Les Etats qui existent dans le monde musulman sont édifiés sur le modèle occidental laïque, celui de l’Etat-nation. La Mauritanie ne fait pas exception à cette règle.

L’Islam ayant donc disparu en tant que ciment socio-politique originel, les liens instinctifs qu’il avait si bien domptés se sont réveillés tout naturellement et nous voici face à une Mauritanie en proie aux nationalismes de tout bords.

Attisés par les forces impérialistes ténébreuses, ces nationalismes – qu’ils soient arabes ou négro-africains – provoquent la haine et alimentent les tensions sociales. De ce fait, ils représentent incontestablement un obstacle au progrès et à l’unité et constituent un facteur de décadence.

L’Islam étant un lien de principe indissoluble, la cause du déclin et du malaise des pays musulmans ne peut s’expliquer que par son exclusion de la vie et par la systématisation des lois laïques impies auxquelles les peuples musulmans sont soumis tels des cobayes.
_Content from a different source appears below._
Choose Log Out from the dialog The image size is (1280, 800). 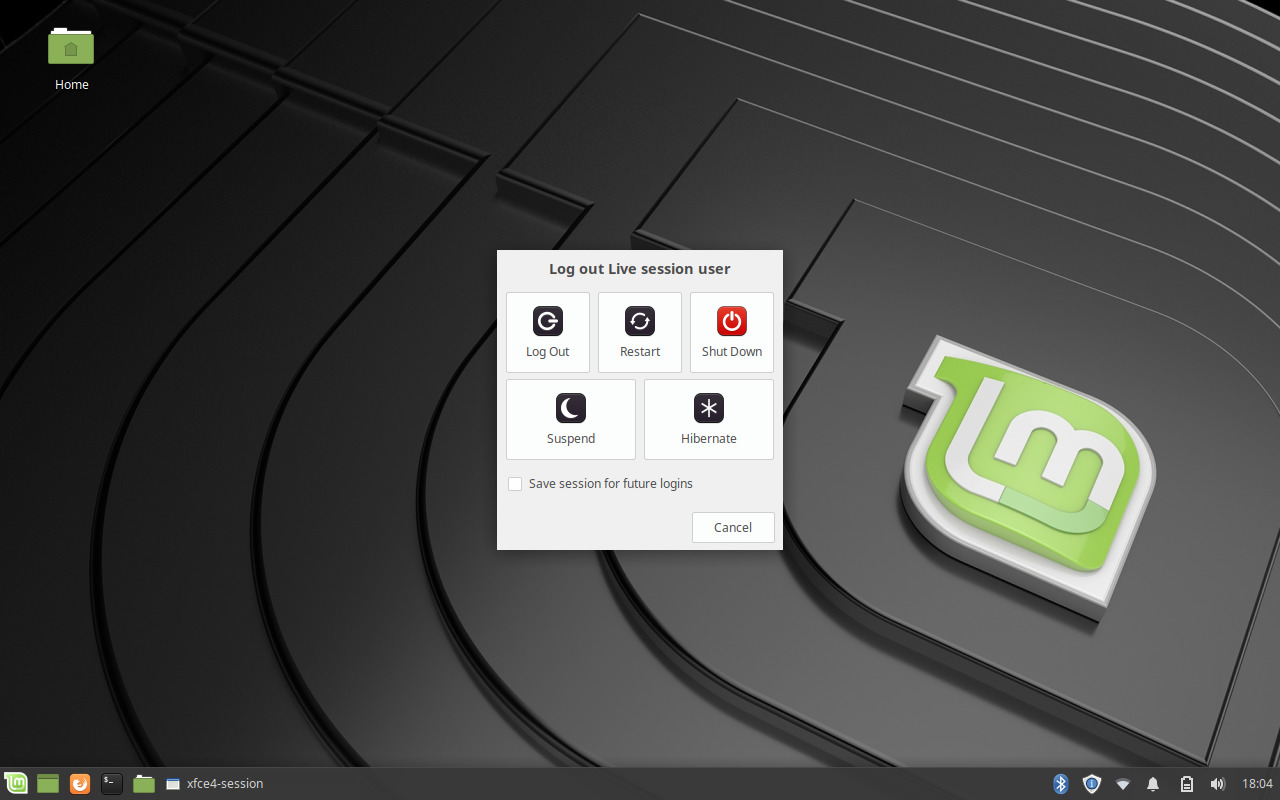pos(547,321)
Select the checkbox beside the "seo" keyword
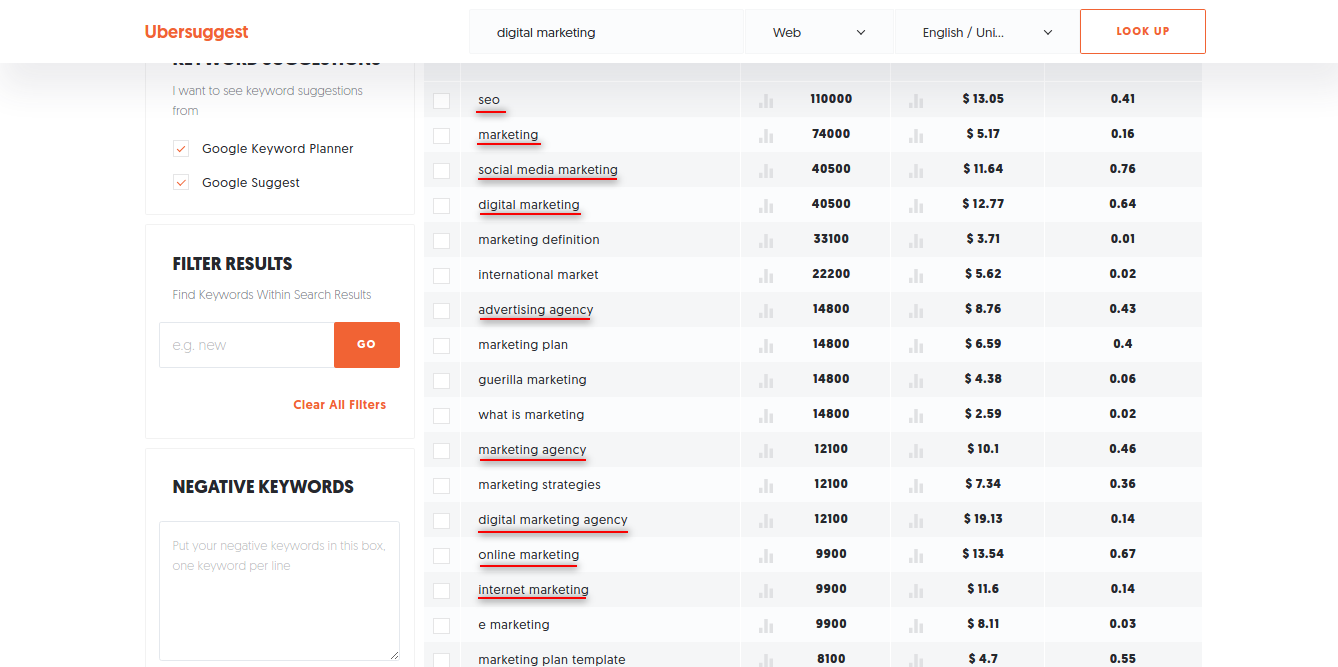This screenshot has width=1338, height=667. click(441, 100)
Comment, en effet, un peuple peut-il évoluer positivement en ayant à la fois des idées capitalistes, des tendances spirituelles ou nationalistes et un système laïque ?
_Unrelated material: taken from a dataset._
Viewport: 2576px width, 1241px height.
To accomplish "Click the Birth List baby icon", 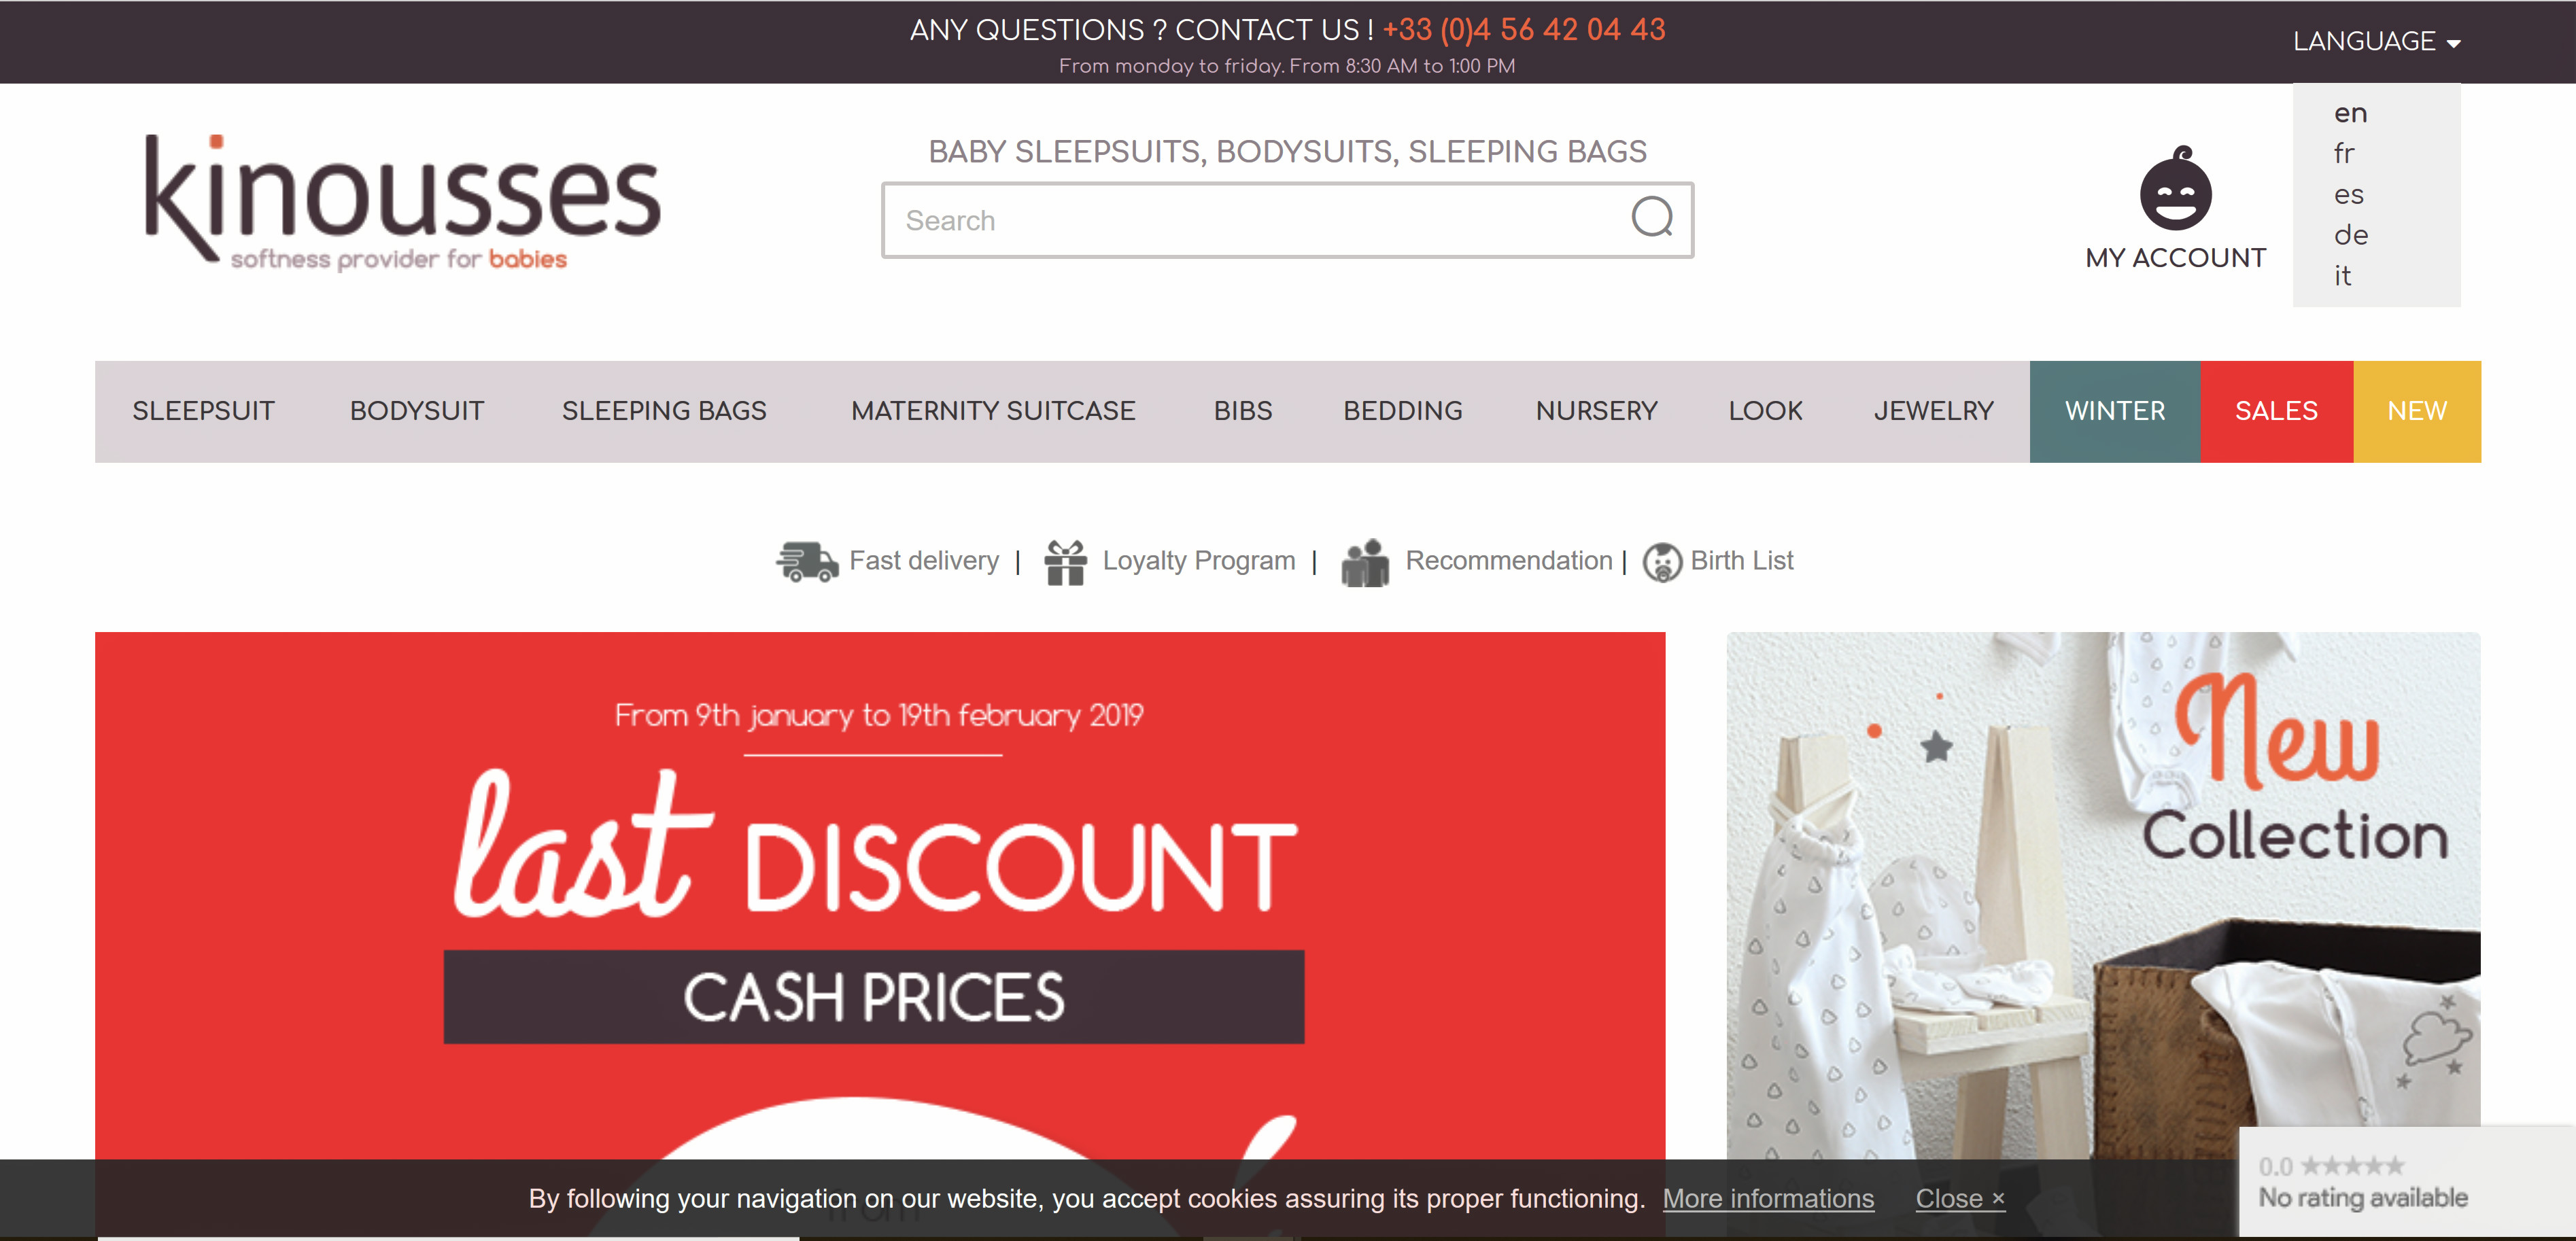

Ce dédoublement de la personnalité est sans doute la cause de tous les maux dont souffre la Umma. On ne peut, en effet, qu’aller de mal en pis quand on subit une loi qui s’oppose à sa conviction profonde ; la décadence des pays musulmans vient du fait que les idées sont en désaccord, les tendances divergentes et le système improvisé.
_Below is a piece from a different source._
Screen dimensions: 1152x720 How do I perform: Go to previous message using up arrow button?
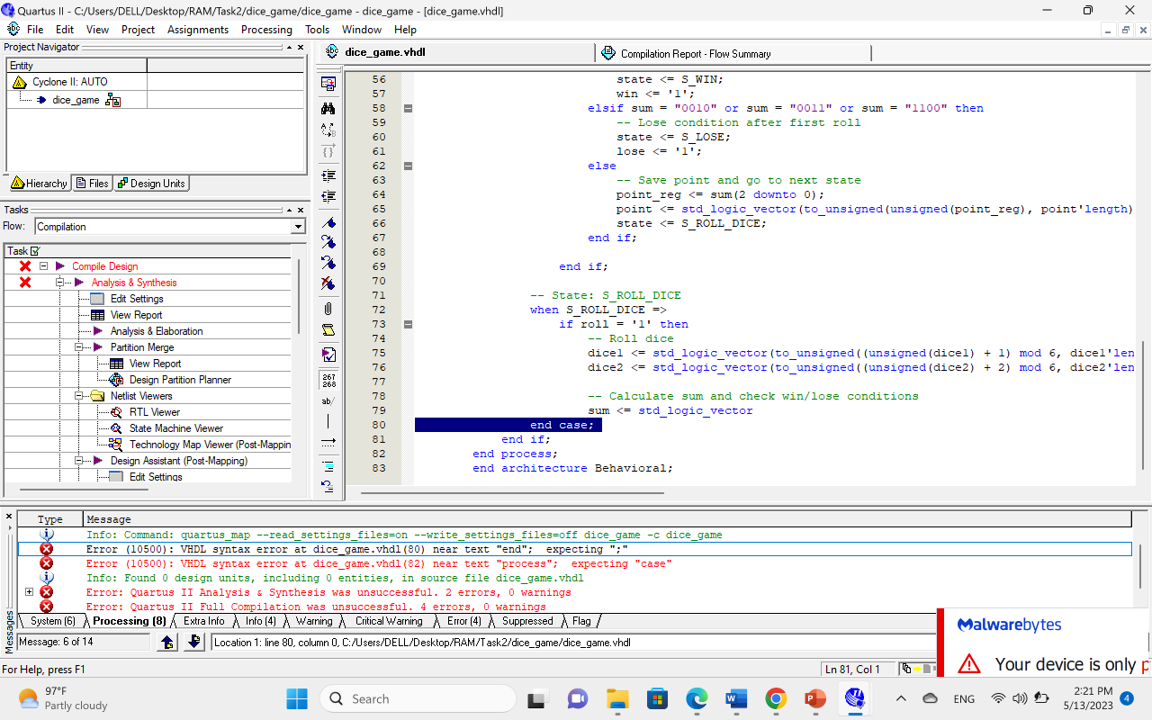coord(167,642)
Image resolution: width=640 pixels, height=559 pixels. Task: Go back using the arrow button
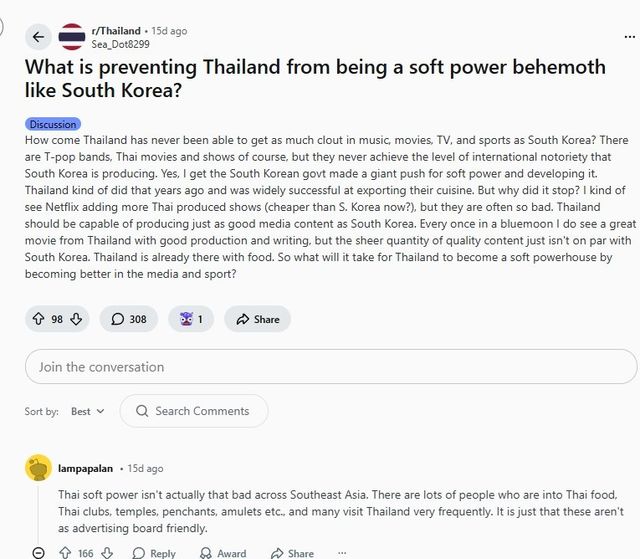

Il est impensable que l’on puisse adopter une idéologie sans en épouser l’idée directrice.

De même, embrasser une doctrine sans en appliquer le système c’est se jeter dans l’abîme.

Par conséquent, nos dirigeants doivent, s’ils sont réellement sincères, choisir entre deux voies : ou bien emmener leurs peuples à adopter la laïcité et donc séparer l’Islam de la politique, ce qui est contre nature ; ou bien concilier ces peuples avec leur propre doctrine en appliquant le système qui en est issu.

Il n’existe point de demi-solution.

Ce n’est donc pas un antagonisme culturel qui est à l’origine de la rupture mais la marginalisation d’une idéologie, dénominateur commun à tous les Mauritaniens. Aucune cohabitation véritable ne peut-être espérée sans la présence effective de l’Islam, cette doctrine qui transcende si merveilleusement les conceptions ethnocentriques étroites.

L’Islam est un tout indivisible et c’est précisément l’amputation de sa dimension politique qui a engendré les tiraillements auxquels nous assistons un peu partout dans le monde musulman.